After France and European Union decisions to pull peacekeepers, Power expected the situation to get worse.
France had sent 2,000 troops to its former colony.
“That’s a big drop-off in capability,” she said.
The UN peacekeeping force remains at about 80 percent of its planned strength of about 10,000, Power said.
The UN secretary-general last month asked for more than 1,000 additional peacekeepers, and Power said the council is “very favorably disposed” to the request.
She added that the combined forces have “averted a worst-case scenario,” but the country’s roving armed groups remain armed.

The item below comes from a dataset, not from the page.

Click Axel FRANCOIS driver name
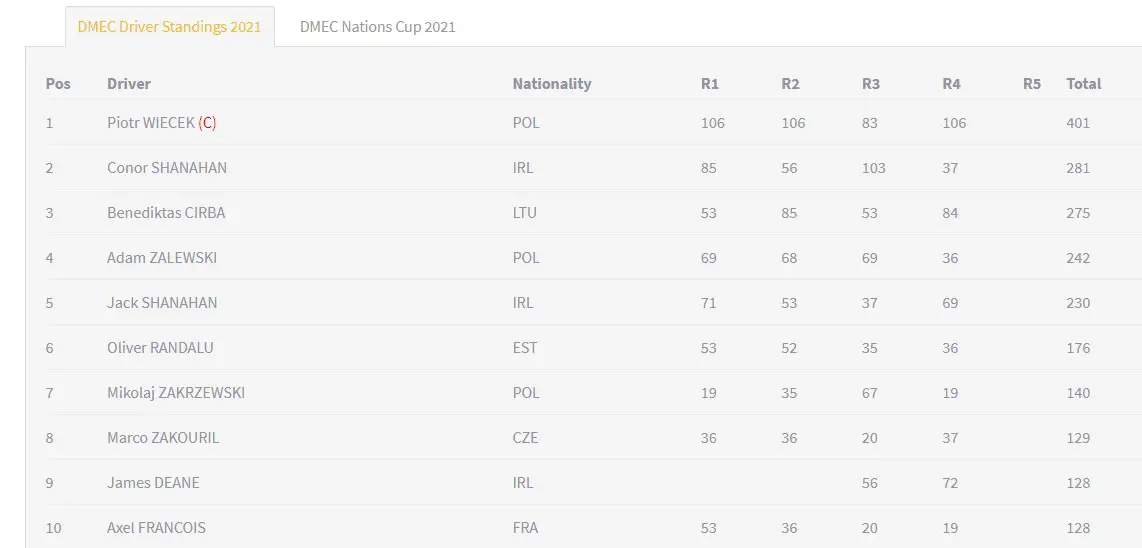(157, 528)
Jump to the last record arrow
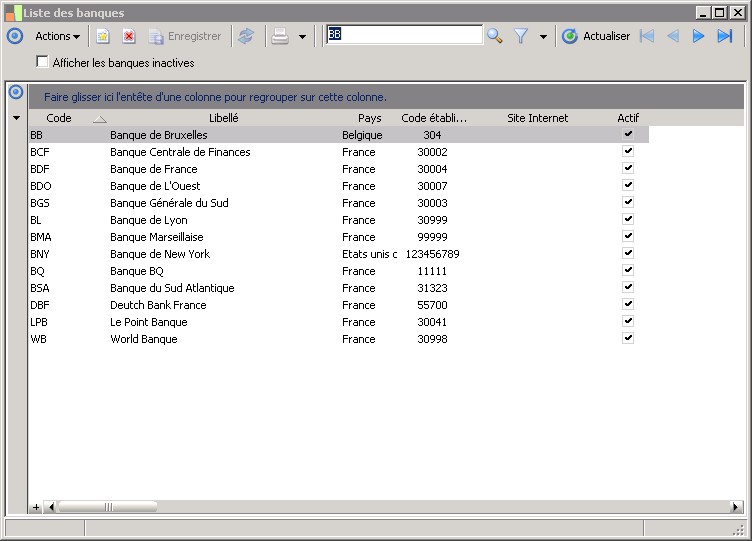Viewport: 752px width, 541px height. [x=725, y=36]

CAR, a mineral-rich, landlocked country, descended into anarchy in March of 2013 when Seleka rebels ousted François Bozize, a Christian, who had come to power in the 2003 coup.
Over the past months, anti-balaka Christian militias have raided Muslim homes killing children and women and looting and vandalizing properties.
Along with killing, kidnapping, torture and arbitrary arrest and detention, in the war-torn CAR, a UN investigation found evidences of sexual violence.
According to the UN, more than one million have been internally displaced since the eruption of violence in December 2012.
Inter-religious violence has claimed thousands of lives and displaced a million people in the population of 4.6 million, yet such clashes are unprecedented in the poor, landlocked country.